Entries must be copied exactly, with nothing left out.

---------- Entries shown ----------

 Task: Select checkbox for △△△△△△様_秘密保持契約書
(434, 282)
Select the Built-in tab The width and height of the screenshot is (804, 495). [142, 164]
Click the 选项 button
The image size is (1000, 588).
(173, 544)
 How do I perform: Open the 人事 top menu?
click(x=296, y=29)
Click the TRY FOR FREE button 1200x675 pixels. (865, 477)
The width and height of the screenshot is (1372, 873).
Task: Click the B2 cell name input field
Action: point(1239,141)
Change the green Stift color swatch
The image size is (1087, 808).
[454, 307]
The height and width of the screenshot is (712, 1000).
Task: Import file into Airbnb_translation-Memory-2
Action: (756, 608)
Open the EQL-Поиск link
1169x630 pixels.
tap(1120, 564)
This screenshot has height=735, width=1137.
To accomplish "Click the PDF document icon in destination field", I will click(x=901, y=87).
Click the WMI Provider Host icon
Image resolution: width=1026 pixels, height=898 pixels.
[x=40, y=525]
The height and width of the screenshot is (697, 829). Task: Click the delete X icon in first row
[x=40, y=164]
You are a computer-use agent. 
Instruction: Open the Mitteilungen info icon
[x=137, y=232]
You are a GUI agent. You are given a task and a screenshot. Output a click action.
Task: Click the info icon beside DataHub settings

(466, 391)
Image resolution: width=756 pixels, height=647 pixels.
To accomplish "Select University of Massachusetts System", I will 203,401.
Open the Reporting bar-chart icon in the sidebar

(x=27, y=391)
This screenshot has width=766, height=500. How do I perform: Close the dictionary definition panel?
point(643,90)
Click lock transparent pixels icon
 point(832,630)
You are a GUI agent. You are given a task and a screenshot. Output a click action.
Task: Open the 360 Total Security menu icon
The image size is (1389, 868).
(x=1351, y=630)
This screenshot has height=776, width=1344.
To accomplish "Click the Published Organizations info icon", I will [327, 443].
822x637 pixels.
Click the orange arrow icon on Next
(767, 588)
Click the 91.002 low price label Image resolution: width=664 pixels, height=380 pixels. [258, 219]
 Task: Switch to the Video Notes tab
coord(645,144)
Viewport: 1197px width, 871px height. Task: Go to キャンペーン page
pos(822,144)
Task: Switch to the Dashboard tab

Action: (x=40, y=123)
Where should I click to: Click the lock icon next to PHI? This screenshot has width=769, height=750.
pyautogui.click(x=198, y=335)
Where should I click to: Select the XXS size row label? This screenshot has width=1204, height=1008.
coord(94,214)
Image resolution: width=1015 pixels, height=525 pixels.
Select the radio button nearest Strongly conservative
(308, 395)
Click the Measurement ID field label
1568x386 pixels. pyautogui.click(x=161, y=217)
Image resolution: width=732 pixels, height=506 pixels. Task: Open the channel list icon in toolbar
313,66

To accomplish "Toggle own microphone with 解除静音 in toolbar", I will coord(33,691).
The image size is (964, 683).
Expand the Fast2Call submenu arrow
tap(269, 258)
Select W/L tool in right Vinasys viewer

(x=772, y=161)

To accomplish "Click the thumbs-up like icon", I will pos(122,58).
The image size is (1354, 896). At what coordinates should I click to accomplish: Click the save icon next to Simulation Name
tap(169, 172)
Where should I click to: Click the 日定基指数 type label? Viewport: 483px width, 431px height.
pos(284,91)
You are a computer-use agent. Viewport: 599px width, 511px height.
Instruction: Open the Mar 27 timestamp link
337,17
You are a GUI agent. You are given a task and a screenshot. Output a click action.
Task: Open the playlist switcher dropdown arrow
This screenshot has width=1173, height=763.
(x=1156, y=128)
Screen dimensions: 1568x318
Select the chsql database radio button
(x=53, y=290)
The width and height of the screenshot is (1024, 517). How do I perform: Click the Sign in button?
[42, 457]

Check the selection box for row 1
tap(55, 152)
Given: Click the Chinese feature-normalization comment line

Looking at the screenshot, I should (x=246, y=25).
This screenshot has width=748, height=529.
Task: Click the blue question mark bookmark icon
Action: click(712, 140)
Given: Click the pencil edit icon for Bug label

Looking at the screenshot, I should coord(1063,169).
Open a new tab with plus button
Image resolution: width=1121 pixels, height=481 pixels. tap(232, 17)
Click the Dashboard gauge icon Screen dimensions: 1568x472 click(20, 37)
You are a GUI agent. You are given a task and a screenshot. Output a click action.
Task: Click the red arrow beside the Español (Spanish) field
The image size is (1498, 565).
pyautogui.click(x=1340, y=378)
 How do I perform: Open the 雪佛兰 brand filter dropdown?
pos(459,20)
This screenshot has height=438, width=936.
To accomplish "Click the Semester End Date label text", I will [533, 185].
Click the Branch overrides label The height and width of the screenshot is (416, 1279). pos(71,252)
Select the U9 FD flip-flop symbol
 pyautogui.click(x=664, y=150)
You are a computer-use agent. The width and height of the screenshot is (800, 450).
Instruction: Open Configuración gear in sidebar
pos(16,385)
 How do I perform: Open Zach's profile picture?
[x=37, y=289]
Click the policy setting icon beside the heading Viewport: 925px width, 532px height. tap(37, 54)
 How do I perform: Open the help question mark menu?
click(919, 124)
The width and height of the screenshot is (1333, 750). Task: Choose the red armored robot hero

----------

- _Your solution_:
 Task: Select checkbox for △△△△△△様_秘密保持契約書
(434, 282)
Select the Built-in tab The width and height of the screenshot is (804, 495). [142, 164]
Click the 选项 button
The image size is (1000, 588).
(173, 544)
 How do I perform: Open the 人事 top menu?
click(x=296, y=29)
Click the TRY FOR FREE button 1200x675 pixels. (865, 477)
The width and height of the screenshot is (1372, 873).
Task: Click the B2 cell name input field
Action: point(1239,141)
Change the green Stift color swatch
The image size is (1087, 808).
[454, 307]
The height and width of the screenshot is (712, 1000).
Task: Import file into Airbnb_translation-Memory-2
Action: (756, 608)
Open the EQL-Поиск link
1169x630 pixels.
tap(1120, 564)
This screenshot has height=735, width=1137.
To accomplish "Click the PDF document icon in destination field", I will click(x=901, y=87).
Click the WMI Provider Host icon
Image resolution: width=1026 pixels, height=898 pixels.
[x=40, y=525]
The height and width of the screenshot is (697, 829). Task: Click the delete X icon in first row
[x=40, y=164]
You are a computer-use agent. 
Instruction: Open the Mitteilungen info icon
[x=137, y=232]
You are a GUI agent. You are given a task and a screenshot. Output a click action.
Task: Click the info icon beside DataHub settings

(466, 391)
Image resolution: width=756 pixels, height=647 pixels.
To accomplish "Select University of Massachusetts System", I will 203,401.
Open the Reporting bar-chart icon in the sidebar

(x=27, y=391)
This screenshot has width=766, height=500. How do I perform: Close the dictionary definition panel?
point(643,90)
Click lock transparent pixels icon
 point(832,630)
You are a GUI agent. You are given a task and a screenshot. Output a click action.
Task: Open the 360 Total Security menu icon
The image size is (1389, 868).
(x=1351, y=630)
This screenshot has height=776, width=1344.
To accomplish "Click the Published Organizations info icon", I will [327, 443].
822x637 pixels.
Click the orange arrow icon on Next
(767, 588)
Click the 91.002 low price label Image resolution: width=664 pixels, height=380 pixels. [258, 219]
 Task: Switch to the Video Notes tab
coord(645,144)
Viewport: 1197px width, 871px height. Task: Go to キャンペーン page
pos(822,144)
Task: Switch to the Dashboard tab

Action: (x=40, y=123)
Where should I click to: Click the lock icon next to PHI? This screenshot has width=769, height=750.
pyautogui.click(x=198, y=335)
Where should I click to: Select the XXS size row label? This screenshot has width=1204, height=1008.
coord(94,214)
Image resolution: width=1015 pixels, height=525 pixels.
Select the radio button nearest Strongly conservative
(308, 395)
Click the Measurement ID field label
1568x386 pixels. pyautogui.click(x=161, y=217)
Image resolution: width=732 pixels, height=506 pixels. Task: Open the channel list icon in toolbar
313,66

To accomplish "Toggle own microphone with 解除静音 in toolbar", I will coord(33,691).
The image size is (964, 683).
Expand the Fast2Call submenu arrow
tap(269, 258)
Select W/L tool in right Vinasys viewer

(x=772, y=161)

To accomplish "Click the thumbs-up like icon", I will pos(122,58).
The image size is (1354, 896). At what coordinates should I click to accomplish: Click the save icon next to Simulation Name
tap(169, 172)
Where should I click to: Click the 日定基指数 type label? Viewport: 483px width, 431px height.
pos(284,91)
You are a computer-use agent. Viewport: 599px width, 511px height.
Instruction: Open the Mar 27 timestamp link
337,17
You are a GUI agent. You are given a task and a screenshot. Output a click action.
Task: Open the playlist switcher dropdown arrow
This screenshot has width=1173, height=763.
(x=1156, y=128)
Screen dimensions: 1568x318
Select the chsql database radio button
(x=53, y=290)
The width and height of the screenshot is (1024, 517). How do I perform: Click the Sign in button?
[42, 457]

Check the selection box for row 1
tap(55, 152)
Given: Click the Chinese feature-normalization comment line

Looking at the screenshot, I should (x=246, y=25).
This screenshot has width=748, height=529.
Task: Click the blue question mark bookmark icon
Action: click(712, 140)
Given: Click the pencil edit icon for Bug label

Looking at the screenshot, I should coord(1063,169).
Open a new tab with plus button
Image resolution: width=1121 pixels, height=481 pixels. tap(232, 17)
Click the Dashboard gauge icon Screen dimensions: 1568x472 click(20, 37)
You are a GUI agent. You are given a task and a screenshot. Output a click action.
Task: Click the red arrow beside the Español (Spanish) field
The image size is (1498, 565).
pyautogui.click(x=1340, y=378)
 How do I perform: Open the 雪佛兰 brand filter dropdown?
pos(459,20)
This screenshot has height=438, width=936.
To accomplish "Click the Semester End Date label text", I will [533, 185].
Click the Branch overrides label The height and width of the screenshot is (416, 1279). pos(71,252)
Select the U9 FD flip-flop symbol
 pyautogui.click(x=664, y=150)
You are a computer-use agent. The width and height of the screenshot is (800, 450).
Instruction: Open Configuración gear in sidebar
pos(16,385)
 How do I perform: Open Zach's profile picture?
[x=37, y=289]
Click the policy setting icon beside the heading Viewport: 925px width, 532px height. tap(37, 54)
 How do I perform: Open the help question mark menu?
click(919, 124)
The width and height of the screenshot is (1333, 750). Task: Choose the red armored robot hero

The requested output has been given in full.